#### Alıntılanan metin ####

Osmanlı Devleti’nde Kapitülasyonların Sürekli Hale Getirilmesi
Bu yazımızda Kapitülasyon nedir? Osmanlı Devleti hangi ülkelere, hangi tarihlerde, hangi koşullarda ve niçin kapitülasyon vermiştir? Osmanlı Devleti’nin kapitülasyonları tek taraflı vermesinin nedenleri neler olabilir? Kapitülasyonlar neden ve nasıl sürekli hale getirilmiştir? Kapitülasyonlar, Osmanlı Devleti’ni hangi alanlarda ve nasıl etkilemiştir? sorularını yanıtladık. Ayrıca Kapitülasyonların sürekli hale getirilmesi konusunu inceledik.
Bu Yazının İçindeki Başlıklar:
Kapitülasyon Nedir?
Kelime anlamı olarak kapitülasyon, bir devletin bir sözleşme imzalayarak veya bir anlaşmaya ulaşarak başka devletlere ekonomik ve sosyal imtiyazlar tanımasıdır. Tarihte ilk kapitülasyon örneğine Bizanslılarda rastlanırken; Anadolu Selçuklu Devleti, Memlükler ve diğer bazı Arap devletleri de kapitülasyonlar vermeye başlamışlardır.

#### Veri kesiti ####

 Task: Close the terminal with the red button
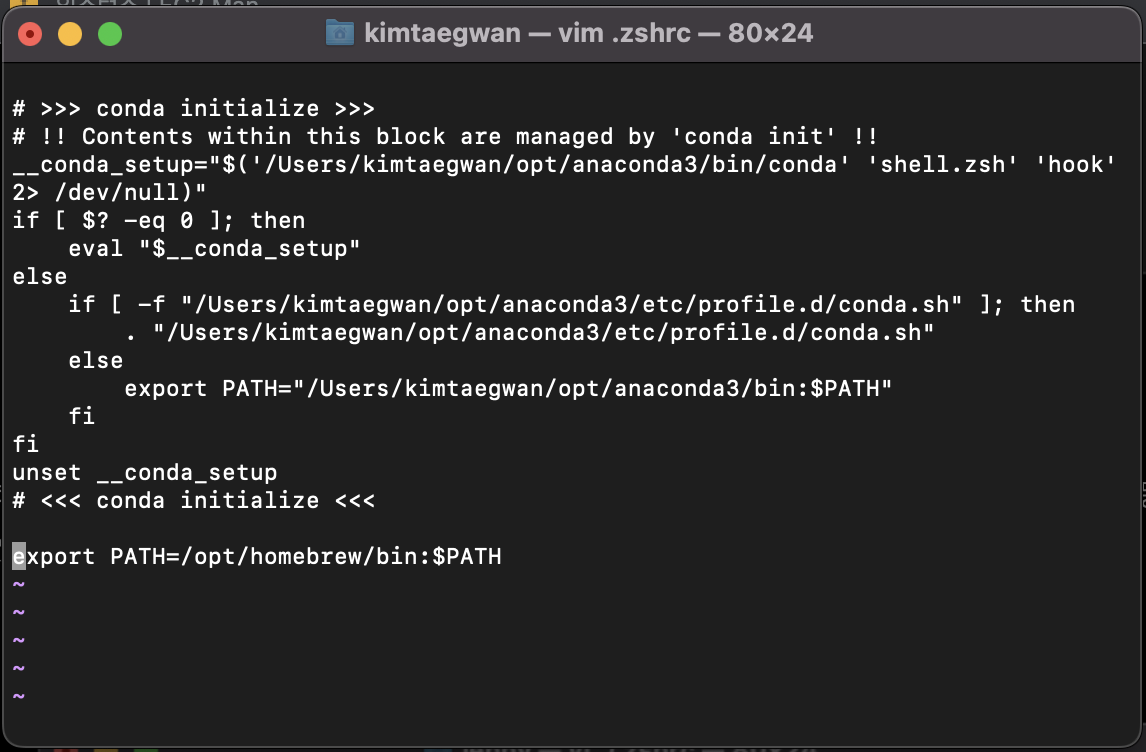coord(30,34)
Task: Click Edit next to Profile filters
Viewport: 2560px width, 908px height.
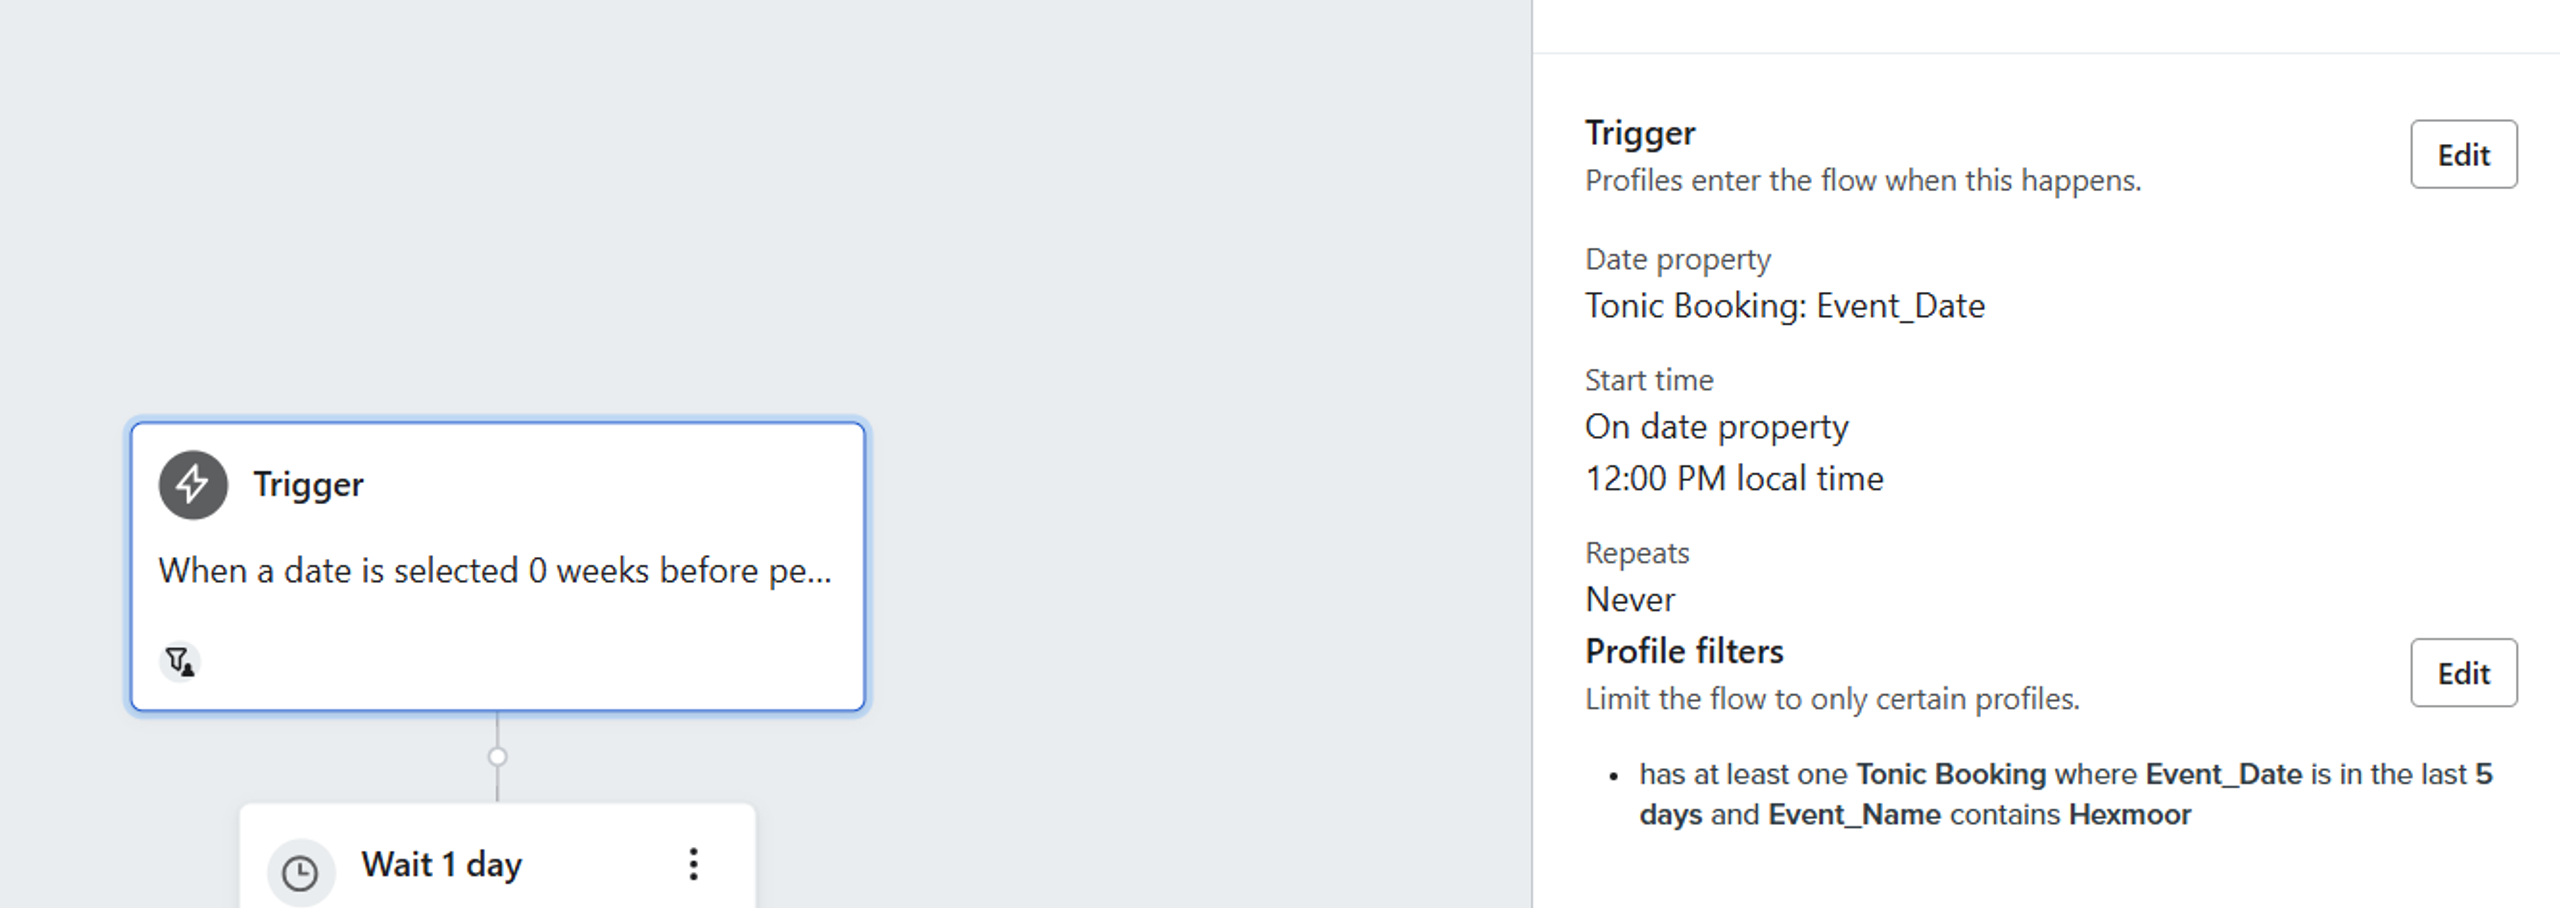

####

Kapitülasyonlarla ilgili yazıda "Osmanlı Devleti’nde Kapitülasyonların" ile başlayıp "getirilmesi konusunu inceledik." ile biten bölümü, "yanıtladık" yerine "cevapladık" koyarak güncelle ve yeniden yaz.

- _Doğru cevap_
Osmanlı Devleti’nde Kapitülasyonların Sürekli Hale Getirilmesi
Bu yazımızda Kapitülasyon nedir? Osmanlı Devleti hangi ülkelere, hangi tarihlerde, hangi koşullarda ve niçin kapitülasyon vermiştir? Osmanlı Devleti’nin kapitülasyonları tek taraflı vermesinin nedenleri neler olabilir? Kapitülasyonlar neden ve nasıl sürekli hale getirilmiştir? Kapitülasyonlar, Osmanlı Devleti’ni hangi alanlarda ve nasıl etkilemiştir? sorularını cevapladık. Ayrıca Kapitülasyonların sürekli hale getirilmesi konusunu inceledik.